● **TASK GOAL**: Copy the rows below word for word, starting at the line that contains "Open the Find Results bottom tab" and continuing through the final row. Include both ends and leave out the pictures.

[Word and element pointing rows]
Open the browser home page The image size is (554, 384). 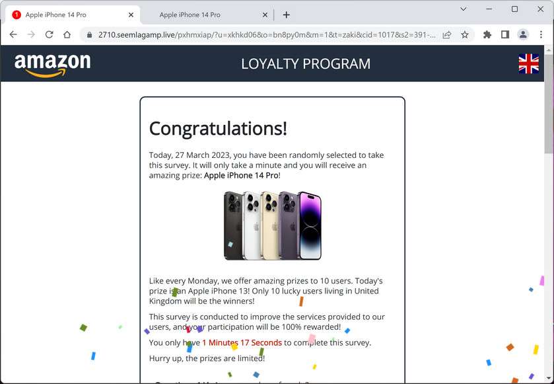pos(67,34)
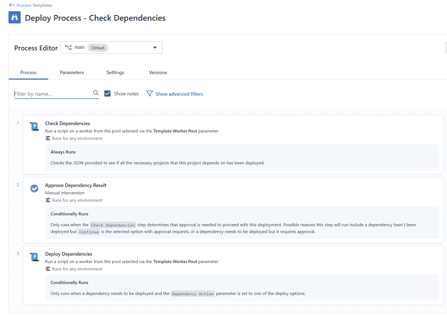447x317 pixels.
Task: Open Show advanced filters
Action: click(x=179, y=94)
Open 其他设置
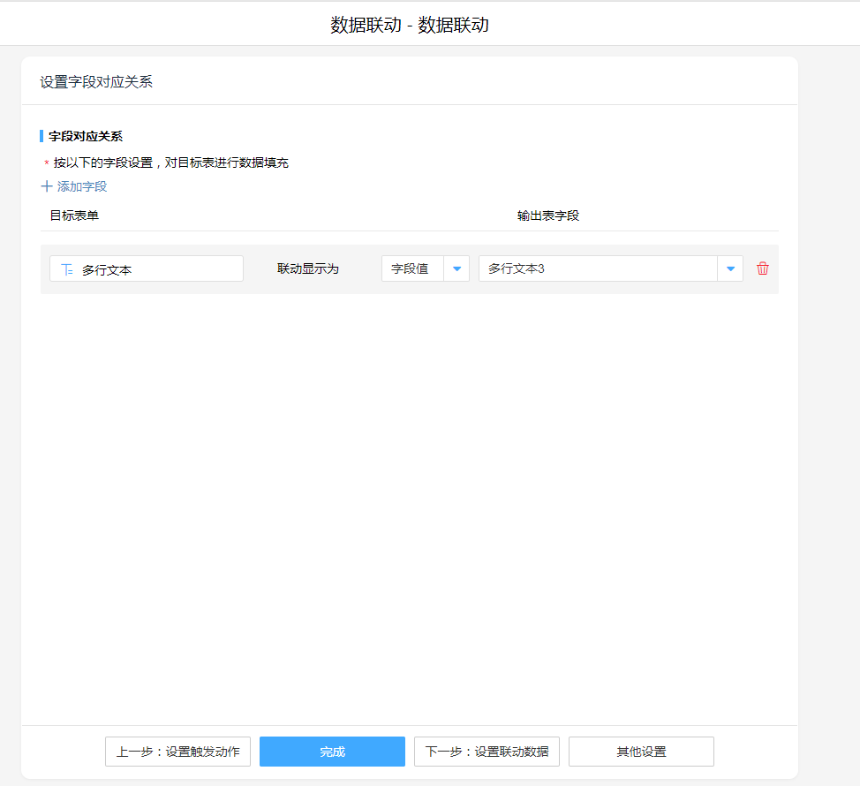860x786 pixels. click(x=641, y=752)
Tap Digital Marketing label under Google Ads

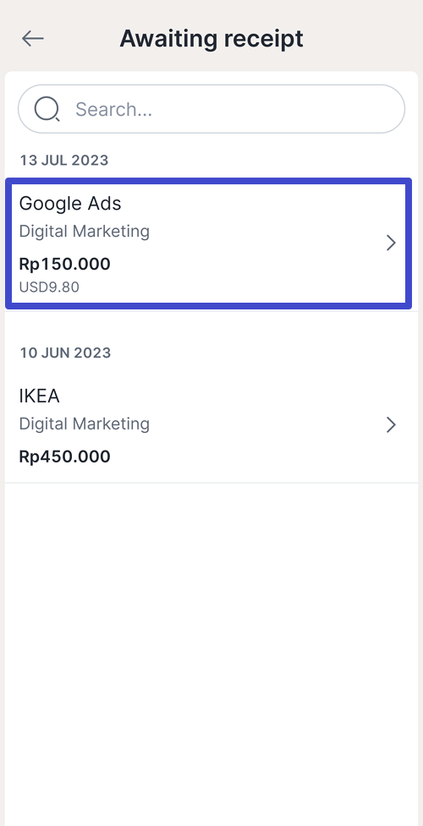[x=85, y=232]
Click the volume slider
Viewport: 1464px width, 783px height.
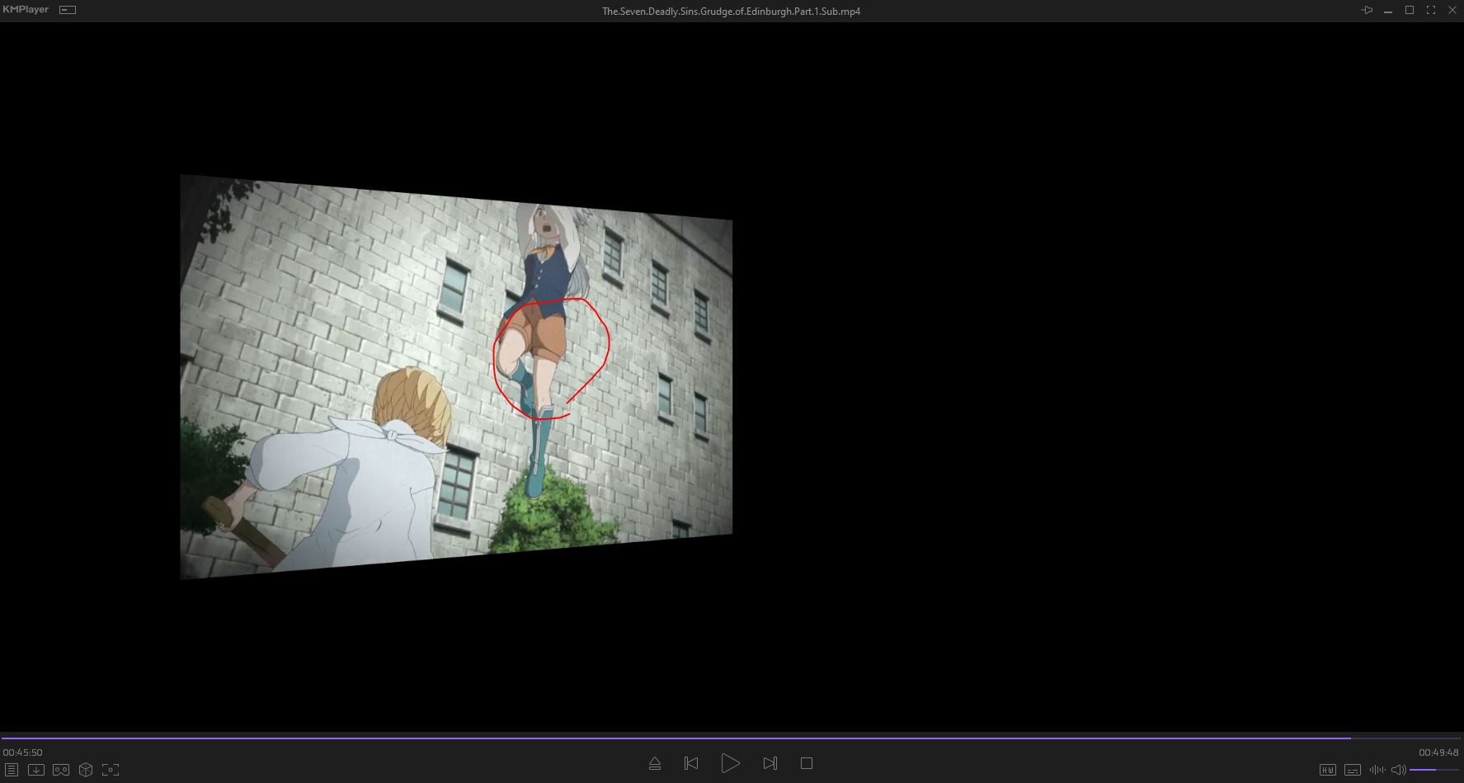pyautogui.click(x=1433, y=770)
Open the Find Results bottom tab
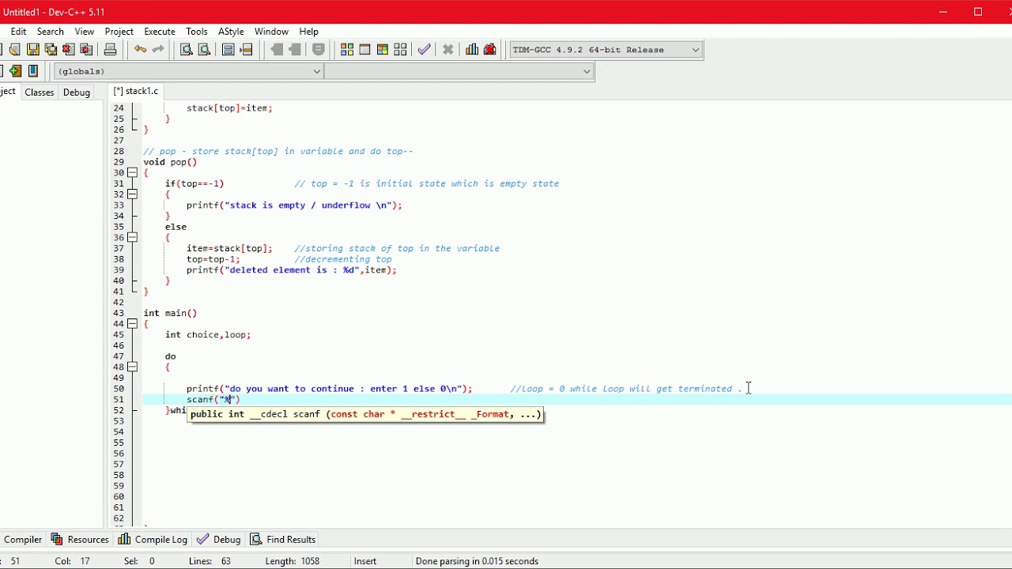 [283, 540]
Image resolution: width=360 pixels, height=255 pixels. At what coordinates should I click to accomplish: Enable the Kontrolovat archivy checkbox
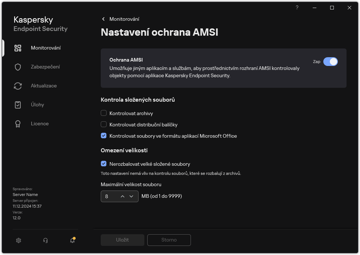(104, 113)
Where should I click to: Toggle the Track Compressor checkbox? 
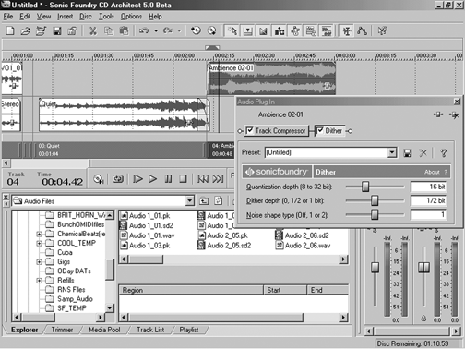250,130
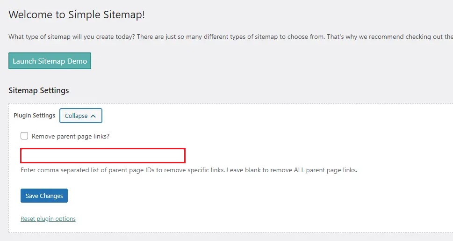Image resolution: width=453 pixels, height=241 pixels.
Task: Click the comma separated list help text
Action: tap(189, 170)
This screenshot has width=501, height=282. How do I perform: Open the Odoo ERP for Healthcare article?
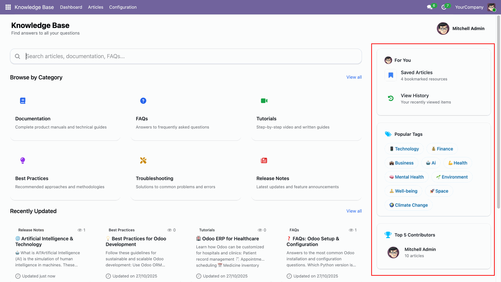pos(230,239)
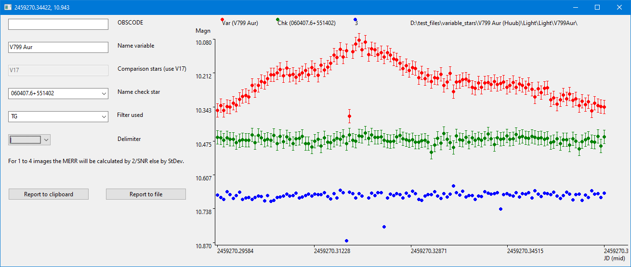
Task: Click the green Chk legend marker
Action: pyautogui.click(x=277, y=19)
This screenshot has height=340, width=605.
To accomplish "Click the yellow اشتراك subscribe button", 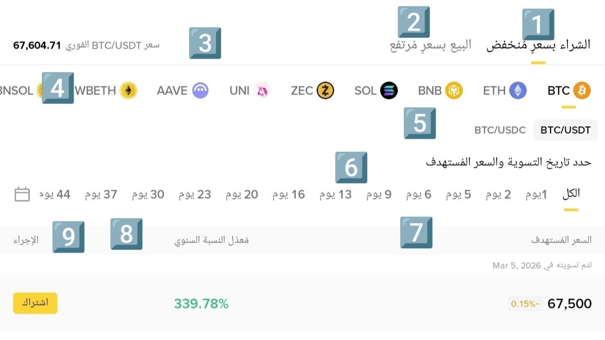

● **THE RESULT**:
Open the Find Results bottom tab
 [283, 540]
Image resolution: width=360 pixels, height=255 pixels. At what coordinates should I click to accomplish: Enable the Kontrolovat archivy checkbox
(104, 113)
Where should I click to: Toggle the Track Compressor checkbox? 
250,130
Image resolution: width=453 pixels, height=241 pixels.
Task: Click the comma separated list help text
Action: tap(189, 170)
This screenshot has width=501, height=282. How do I perform: Open the Odoo ERP for Healthcare article?
pos(230,239)
Task: Click the green Chk legend marker
Action: pyautogui.click(x=277, y=19)
This screenshot has height=340, width=605.
To accomplish "Click the yellow اشتراك subscribe button", 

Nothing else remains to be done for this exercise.